TV's endless navel-gazing ignores the ugly truth – and it's getting old
TV creatives have never needed any encouragement to revel in navel-gazing.

This article first appeared in Radio Times magazine.
My father worked in TV and he told me this story. Once, hearing raucous guffaws in a London screening room, he found the cast and crew of a hit sitcom watching their show reels, their own chuckles becoming the canned laughter of the soundtrack. When I questioned the circular nature of this adulation, my father said only, “Never ask. It’s how the sausages are made.”
I think of this whenever a film about film-making appears, or a TV show about making TV. The latest is Apple TV+ comedy The Studio, which has Seth Rogen as frazzled chief executive Matt Remick trying to square his soulful love of movies with the soul-selling business of movie-making.

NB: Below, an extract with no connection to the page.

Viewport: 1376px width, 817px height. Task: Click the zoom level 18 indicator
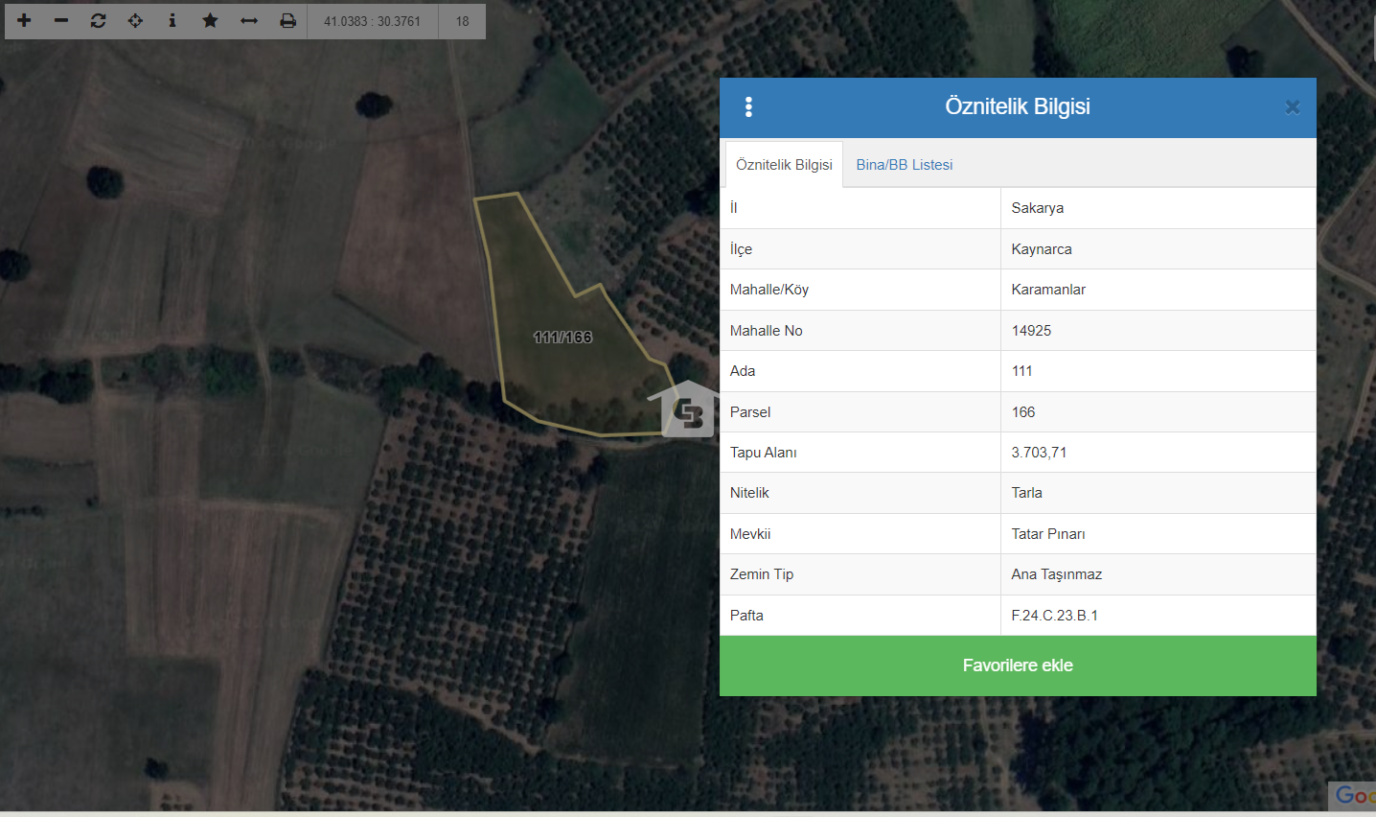coord(463,21)
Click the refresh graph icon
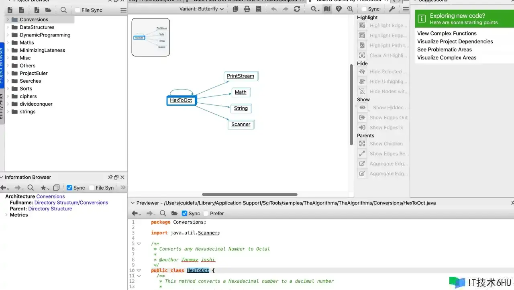The width and height of the screenshot is (514, 290). click(297, 9)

At one point, he buys a script from “Marty” Scorsese, purely so it can’t be filmed. There’s a lot of mileage in his efforts to score VIP entry to Charlize Theron’s party. Both Scorsese and Theron appear in cameo, proving they’re in on the joke. But more earnest sentiments abound, too – Remick and his colleague console themselves “a good film lasts for ever”, certainly longer than any necessary self-abasement.

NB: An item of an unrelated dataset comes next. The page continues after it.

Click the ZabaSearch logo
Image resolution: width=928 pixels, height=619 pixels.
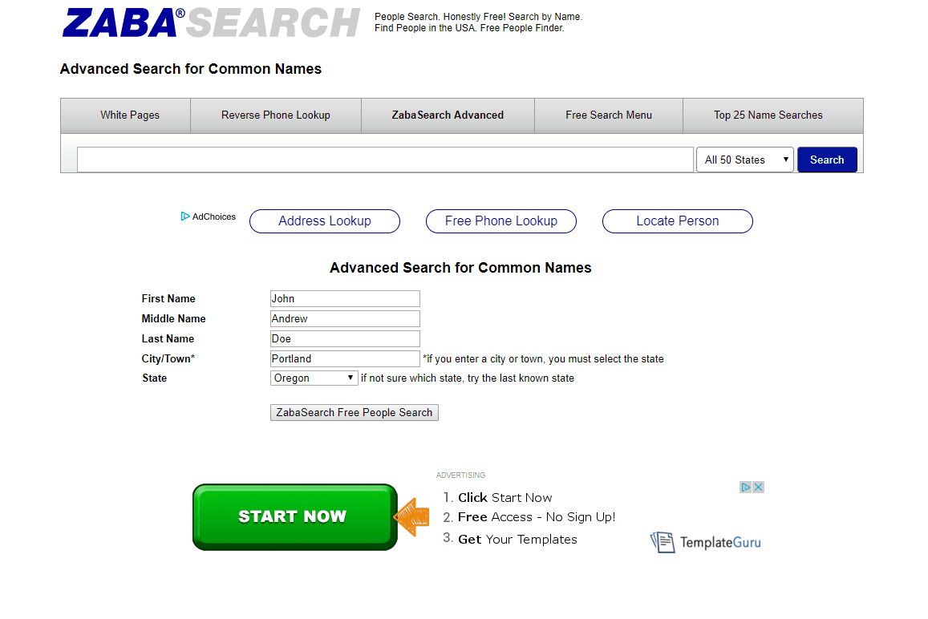pyautogui.click(x=211, y=23)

TV creatives have never needed any encouragement to revel in navel-gazing. Fans of The Hour, set in the BBC of 1956, came to wallow in the vintage glamour of well-spoken producers putting down their cigarettes long enough to feed smart lines about the Suez Crisis to Dominic West’s anchorman Hector. And they stayed for Ben Whishaw’s journalist nobly holding the state to account. Honour is tested but prevails, the Reithian values jumping out of the screen.
Australian drama The Newsreader is a compelling blend of fact and fiction as its charismatic presenting duo struggle with the ethics of reporting real-life news events.

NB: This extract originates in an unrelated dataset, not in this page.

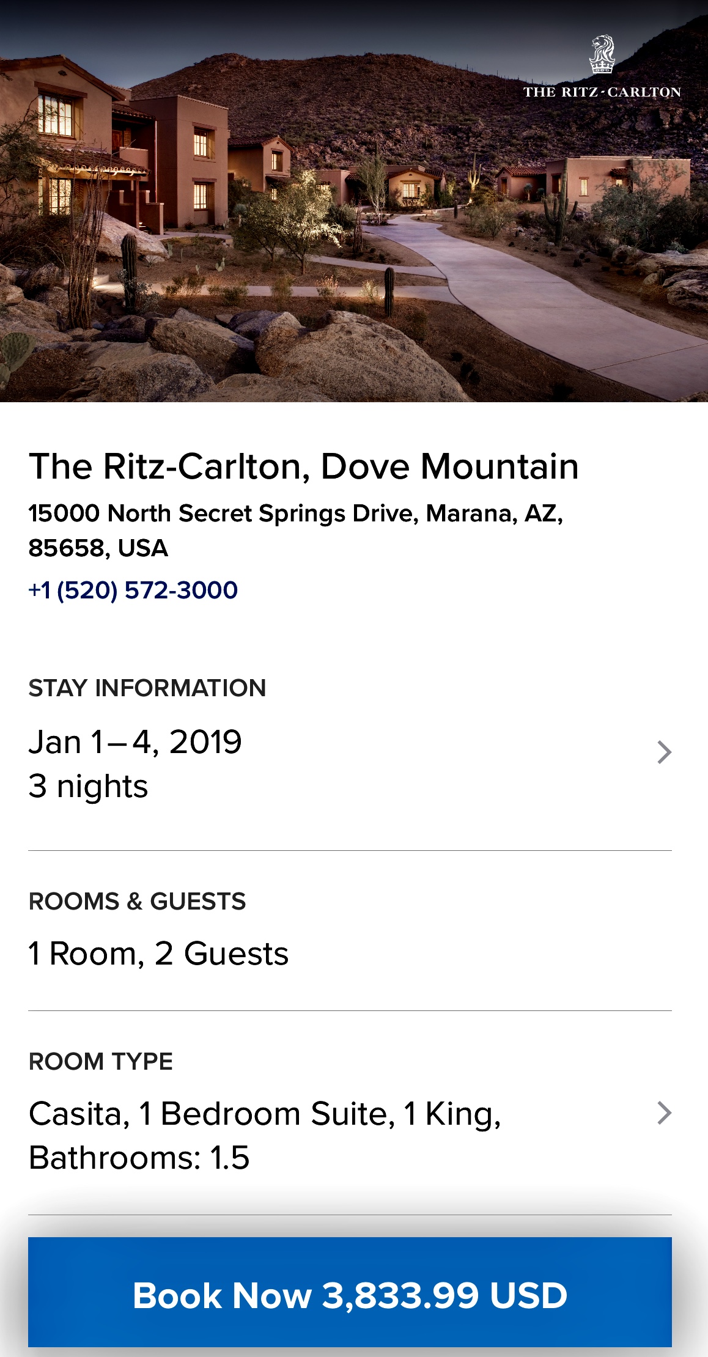Click the ROOM TYPE section heading

101,1062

This is a narrative device that previously proved indigestible in Aaron Sorkin’s The Newsroom where Jeff Daniels’s anchorman, Will McAvoy, is a solitary voice making the right call on real-life stories such as the 2010 Deepwater Horizon oil spill. Not hard and a tad self-righteous when you’re a made-up character judging with 2012 hindsight.
We viewers have long ceased to be impressed by peeks behind the cathode curtains, and such stories of intrigue and rivalry could sit easily in other fictional settings, so why so much TV about TV?
I think it’s less about convincing audiences and more about programme-makers reminding themselves of TV’s enduring cultural significance; that – never mind the stories of sex pests, bullies and incompetents running the show – there’s still something important and noble in pushing sound and pictures down the tube. It validates career choices and, besides, the first rule of creativity is to write about what you know.
Any earnestness in The Studio is balanced by its gag-rate, chaotic camera-work and larger-than-life characters, redolent of 30 Rock, Tina Fey’s deep dive into the chaos of creating a live comedy sketch show. But both comedies maintain an overriding fondness for the business they lampoon.
For the real vinegar in the salad, you have to go back to Extras, Ricky Gervais and Stephen Merchant’s skewering of the hierarchies on production sets. Stars like Kate Winslet, Samuel L Jackson, Patrick Stewart and Ross Kemp play comically awful versions of themselves, thus proving how down to earth they really are.
Or that’s what we believe, at least until someone breaks it to us how these particular sausages were made.